Le pregunto por Londres. La escena sigue viva en su memoria: 1995. El cruce de meta. El cronómetro marcando 2:08:30, récord del evento. Cerón había remontado 65 segundos en las últimas cuatro millas, algo que jamás había sucedido. Alcanzó primero a un portugués casi al kilómetro 41; luego, con un cierre explosivo de 600 metros, construyó una victoria que lo convirtió en leyenda al ganar el Maratón de Londres por segunda ocasión, algo inédito en aquel entonces.

“Ese día le cumplí a David Bedford, el director de la carrera. Le había dicho que si me contrataba, iba a ser el primero en ganarla dos veces seguidas”, recuerda. Bedford terminó en el hospital con un preinfarto y le rogó que no lo hiciera sufrir otra vez. “Es imposible lo que hiciste”, le dijo. Pero Cerón sabía que su preparación no era la de un maratonista común: él entrenaba para los últimos siete kilómetros. Ahí se decidía todo. Cerón lo logró por tercera vez al año siguiente.

Aunque tuvo algunos entrenadores, siempre fue un corredor autodidacta. Solo tres meses trabajó con un entrenador polaco, Tadeusz Kepka, experiencia que califica como “meses perdidos”. Aprendió más observando, leyendo y probando métodos por su cuenta. Esa independencia definió su carrera.

Y aunque logró récords, títulos y hazañas que lo pusieron en la élite mundial, reconoce con honestidad que le quedó llegar a su meta máxima: una medalla olímpica. “Mi capacidad física no me dio para ser olímpico, pero soy feliz. Logré la mayoría de cosas que un atleta quisiera”, acepta sin rastro de amargura. Cerón representó a México en los Juegos Olímpicos en dos ocasiones, Barcelona 1992 donde no pudo completar la prueba, retirándose antes de finalizar la carrera, y Atlanta 1996 obteniendo el lugar 15.

El adiós en el punto más alto

Dionicio tomó una decisión que pocos atletas se permiten: retirarse en su mejor momento. “Quiero que mis hijos y la gente a la que he servido recuerden a una persona íntegra en su nivel más alto”, dijo cuando le preguntaron por primera vez cuándo dejaría el atletismo.
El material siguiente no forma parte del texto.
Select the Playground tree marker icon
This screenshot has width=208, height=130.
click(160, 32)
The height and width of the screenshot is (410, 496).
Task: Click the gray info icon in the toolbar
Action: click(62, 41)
Y cumplió. Se fue cuando aún era figura, cuando aún podía ganar, cuando su nombre seguía resonando en Europa y América Latina. Dejó el atletismo competitivo para priorizar a su familia, llevando consigo no solo medallas y marcas, sino el respeto de quienes lo habían visto correr.

Comenta que cuando ve a sus hijos sentirse orgullosos al ver su nombre en aquel Deportivo de Rayón, ese es uno de los logros que más atesora. “A lo mejor en el futuro alguno de mis descendientes también será deportista y lo hará muchísimo mejor que yo”, dice con una disimulada sonrisa.

Hoy, todavía recibe muestras de cariño donde sea que se presenta. “La gente me lo demuestra en cualquier país, en cualquier circunstancia”, asegura agradecido.

Al hablar del presente, Dionicio es directo: la tecnología no reemplaza el trabajo duro. Ni los tenis más avanzados, ni los geles, ni la ropa técnica pueden convertir a alguien en atleta de élite si no hay disciplina.

“Para lograr ser un atleta excepcional, hay que ser excepcional en tu comportamiento”, afirma. La excelencia no se compra: se entrena, se vive y se sostiene con determinación.

Cuando le preguntan cómo quiere ser recordado, responde con calma: “Como la gente quiera. Y si no me recuerdan, no hay problema”.

Dionicio Cerón pertenece a esa rara estirpe de atletas que construyen su grandeza desde la humildad, desde la dureza de la vida, desde la convicción de que el verdadero triunfo empieza mucho antes de cruzar una meta.